Wednesday, March 18, 2009

Transition

I hate that life is as shitty as the person feeling the shittiest in the world right now, because no matter how much we lord over someone else's shit and step on their toes to get higher, we are only as good as the worst person on this world. And we just try to hide it.

In light of this pathetic situation, genuine sympathy and care for the next person works much better than beating them down. Realising that we are as faulted and as flawed as the next person makes the world just a little less harsh.

I love my job.

Sunday, March 15, 2009

ARGH

Some people continue to annoy me. I would love to eradicate them from my life etc etc but it's simply not going to happen. FACADES and PRETENCE are words with such hidden spite and venom. EW, I really am finding this a gross thorn in my bed of roses.
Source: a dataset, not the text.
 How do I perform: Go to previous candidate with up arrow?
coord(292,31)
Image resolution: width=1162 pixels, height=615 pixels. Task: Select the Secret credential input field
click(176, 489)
Well, C'est La Vie, something has to give.

Saturday, March 14, 2009

Yuck, world. Yuck.

I'm so over you, world. I'm taking everything I love and making a new inroad in life.
Get out of my face world,
you're in my way.

Monday, March 02, 2009

The trauma of reality.

No matter how many times reality hits you in the face, it's sting and it's ugly foul breath does not cease to displease. Sometimes, reality doesn't even deal with the things that belong to you or are vaguely connected to you. Sometimes it is the drowning feeling of having a dark revelation of the real world. I am not good at that. My game and main business as a child was to cut out a little bit of good from the world and make it my world, with nothing else in it. With this encapsulation, I survived a good number of years. I don't know whether I am growing too large and there is no longer enough pretty sunshine in one spot to make a good cubby hole, or if the world is just getting more putrid by the hour. It makes me retract and I run a good search to look for the things that take me back in time to the good old. I am losing those too. I think it must be some penalty I am paying for growing up and I hate it so much. Dennis is a precious man because he is staunch in the face of impending reality (read doom) and is such a genuine optimist that I cannot help but believe too.

I felt nearly sick when I had finished the trio of Louis Theroux's documentaries. I was not impressed with his personality although I admit he was able to convey reality with pixels very well. The idea of human degradation, however consensual, is completely disgusting.